- _TEXTE SÉLECTIONNÉ_
++++++++++

Tradition ou modernisme ?

Posted on Juil 15, 2008 in Bucarest, Expédition 2008, Roumanie

L’entrée dans l’Union Européenne ne s’est pas faite sans débats. Regards croisés de deux jeunes bucarestois.

Edmund aime profondément son pays. A tel point qu’à seulement 18 ans, ce jeune lycéen a fondé l’ATCRN, association pour la promotion et la reconnaissance de sa culture auprès des jeunes roumains et des 27 pays de l’Union. L’Europe et la question de l’intégration sont pour lui très importantes. Faire partie de l’UE est une réelle chance… « A une condition cependant : il faut que Bruxelles reconnaisse la spécificité roumaine. L’Europe doit promouvoir la diversité pour éviter l’uniformisation déjà vécue pendant le communisme » explique-t-il.

++++++++++

- _Données de pointage de texte et d'éléments_
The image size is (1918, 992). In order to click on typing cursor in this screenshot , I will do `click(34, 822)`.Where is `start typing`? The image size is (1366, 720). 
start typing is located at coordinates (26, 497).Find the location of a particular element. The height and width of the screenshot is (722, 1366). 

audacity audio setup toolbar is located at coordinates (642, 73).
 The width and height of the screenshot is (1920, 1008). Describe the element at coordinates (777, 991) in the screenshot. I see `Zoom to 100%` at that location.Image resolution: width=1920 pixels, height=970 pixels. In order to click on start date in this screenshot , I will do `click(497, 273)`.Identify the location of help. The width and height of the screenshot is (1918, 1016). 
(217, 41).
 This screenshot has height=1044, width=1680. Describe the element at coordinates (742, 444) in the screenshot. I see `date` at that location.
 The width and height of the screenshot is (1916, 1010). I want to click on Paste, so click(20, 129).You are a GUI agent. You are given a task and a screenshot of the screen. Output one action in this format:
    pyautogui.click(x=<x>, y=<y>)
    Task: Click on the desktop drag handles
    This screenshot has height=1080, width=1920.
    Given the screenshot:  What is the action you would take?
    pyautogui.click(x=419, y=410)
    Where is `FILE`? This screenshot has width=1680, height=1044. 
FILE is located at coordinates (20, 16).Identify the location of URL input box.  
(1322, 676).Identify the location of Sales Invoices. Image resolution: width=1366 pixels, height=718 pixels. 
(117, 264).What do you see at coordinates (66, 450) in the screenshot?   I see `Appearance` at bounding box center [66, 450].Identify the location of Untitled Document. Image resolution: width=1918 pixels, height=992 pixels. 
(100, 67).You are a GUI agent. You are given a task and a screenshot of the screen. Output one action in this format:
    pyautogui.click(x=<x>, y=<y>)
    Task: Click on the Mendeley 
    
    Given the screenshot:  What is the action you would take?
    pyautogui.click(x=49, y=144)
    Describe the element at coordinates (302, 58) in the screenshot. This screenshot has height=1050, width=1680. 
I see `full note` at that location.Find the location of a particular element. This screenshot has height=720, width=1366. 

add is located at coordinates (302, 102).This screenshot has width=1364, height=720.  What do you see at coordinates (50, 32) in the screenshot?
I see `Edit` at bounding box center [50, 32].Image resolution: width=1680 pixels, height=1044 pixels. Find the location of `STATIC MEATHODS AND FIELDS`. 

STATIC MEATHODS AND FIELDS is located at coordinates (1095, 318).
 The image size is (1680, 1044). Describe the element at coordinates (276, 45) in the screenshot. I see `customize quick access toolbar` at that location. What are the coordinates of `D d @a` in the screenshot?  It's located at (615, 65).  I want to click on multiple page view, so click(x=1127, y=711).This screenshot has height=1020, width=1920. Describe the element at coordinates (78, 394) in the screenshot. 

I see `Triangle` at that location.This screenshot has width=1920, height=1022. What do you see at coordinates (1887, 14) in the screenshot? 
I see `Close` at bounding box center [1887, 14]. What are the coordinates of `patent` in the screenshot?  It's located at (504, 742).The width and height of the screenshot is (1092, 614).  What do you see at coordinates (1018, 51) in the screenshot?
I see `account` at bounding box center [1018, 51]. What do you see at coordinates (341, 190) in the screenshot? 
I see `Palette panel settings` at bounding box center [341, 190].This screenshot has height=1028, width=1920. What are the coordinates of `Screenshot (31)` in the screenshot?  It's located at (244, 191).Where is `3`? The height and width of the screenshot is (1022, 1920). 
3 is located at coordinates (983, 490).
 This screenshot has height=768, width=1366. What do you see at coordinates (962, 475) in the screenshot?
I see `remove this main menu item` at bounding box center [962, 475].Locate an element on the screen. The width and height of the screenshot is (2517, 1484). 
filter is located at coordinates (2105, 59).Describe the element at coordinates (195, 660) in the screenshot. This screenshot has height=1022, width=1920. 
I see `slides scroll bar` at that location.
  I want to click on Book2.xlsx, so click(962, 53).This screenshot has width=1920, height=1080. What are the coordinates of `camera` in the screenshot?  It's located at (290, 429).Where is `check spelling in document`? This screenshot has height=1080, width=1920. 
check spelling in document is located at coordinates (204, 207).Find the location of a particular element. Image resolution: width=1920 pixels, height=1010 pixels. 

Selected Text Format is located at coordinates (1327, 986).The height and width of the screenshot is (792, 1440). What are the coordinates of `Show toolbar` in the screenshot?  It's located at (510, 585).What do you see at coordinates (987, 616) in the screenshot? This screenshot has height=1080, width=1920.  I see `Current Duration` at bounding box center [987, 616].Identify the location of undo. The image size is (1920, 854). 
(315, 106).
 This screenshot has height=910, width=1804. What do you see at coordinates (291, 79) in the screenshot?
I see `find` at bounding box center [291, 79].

++++++++++

- _CONSIGNE ÉCRITE 1_
Recopiez l'article sur l'entrée de la Roumanie dans l'Union européenne, en commençant à « Tradition ou modernisme » et en terminant à « deux jeunes bucarestois. ».
- _CONSIGNE ÉCRITE 2_
Rédigez la suite de l'article sur deux jeunes Bucarestois face à l'Union européenne, à partir de sa dernière phrase.

- _RÉPONSE FINALE 1_
Tradition ou modernisme ?

Posted on Juil 15, 2008 in Bucarest, Expédition 2008, Roumanie

L’entrée dans l’Union Européenne ne s’est pas faite sans débats. Regards croisés de deux jeunes bucarestois.

- _RÉPONSE FINALE 2_
Le long passé de la Roumanie est très présent dans le discours d’Edmund : « Nous avons vécu sous la domination des Romains, Turcs, Hongrois, Russes, Allemands. Et puis la période communiste… Il a fallu à chaque fois résister pour ne pas perdre notre spécificité culturelle. » Il est aujourd’hui temps pour lui que la Roumanie affiche haut et fort le particularisme et la richesse de son pays. Il déplore, dans un français presque parfait, que la jeunesse roumaine ne s’intéresse pas assez à sa propre culture et préfère l’influence américaine et la grande consommation. Alors, quand le ministre de l’éducation remplace dans le programme du baccalauréat, des textes de la littérature classique par des extraits du Traité instituant une constitution pour l’Europe, Edmund voit rouge. « Connaître l’Europe est très important mais cela ne doit pas se faire au détriment de notre culture, mais au contraire pour sa promotion », ajoute-t-il. L’Europe serait-elle l’acide qui va dissoudre la particularité de la culture roumaine?

La Roumanie a-t-elle le choix ?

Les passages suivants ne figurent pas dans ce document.